Car, en réalisant un compte rendu on est obligé de dire, de guider les futurs lecteurs. On est obligé de leur offrir, au moins, une porte d’entrée sur l’œuvre que nous analysons. À leur offrir des clés de lecture. Si nous voulons l’exprimer autrement, un peu de lumière.

Cependant ce faisant — et voila le paradoxe, on nous faut le faire — nous risquons d’en dire trop.

Nous risquons de conditionner la réception, l’interprétation, l’aprovisionament que les futurs lecteurs pourront en faire. Un conditionner qui, en réalité, deviendra une remise, une dilapidation.

C’est donc pour cette raison que mon compte rendu sera approximatif, qu’il sera tangentiel. Qu’il essaiera, comme le livre de poèmes lui-même, de noter, de suggérer ou d’apercevoir plutôt que d’indiquer. Et encore moins d’établir.

Ou ce qui revient au même : il essaiera d’être utile pour une lecture utile et profitable, et donc propre, personnelle, individuelle Des formes utiles.

Consolation (nécessaire)
La première chose qui me semble devoir être dite est que la citation de Louise Dupré qui ouvre le livre est essentielle : « On ouvre les bras, oui, poème, liberté, minuscule consolation ».

Comme je l’ai déjà avancé, le livre est avant tout une consolation. Ou, plus exactement, une tentative de consolation. Une tentative de comprendre le monde et de se comprendre.

Bien sûr, c’est une tentative qui, en tant que ‘minuscule’, n’a rien, rien du tout.

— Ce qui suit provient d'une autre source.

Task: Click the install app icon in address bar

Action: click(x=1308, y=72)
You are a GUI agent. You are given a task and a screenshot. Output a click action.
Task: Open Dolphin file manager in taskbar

Car, bien que tout soit dit, suggéré, insinué, signalé, de manière très humble, simple et discrète, bien que semble dire peu de choses, c’est précisément cette modestie, cette conscience de sa propre insécurité, de son incertitude — de ce que j’ai osé appeler son intempérance existentielle — qui donne tant de valeur, tant de hauteur, tant de grandeur à sa poésie.

À cette poésie qui, pour reprendre les mots de l’autre citation, appartenant à Franz Kafka, est « poussière », mais « formidable poussière ». Que ce n’est rien, presque rien, mais pour cela même c’est très, très bien : c’est tout.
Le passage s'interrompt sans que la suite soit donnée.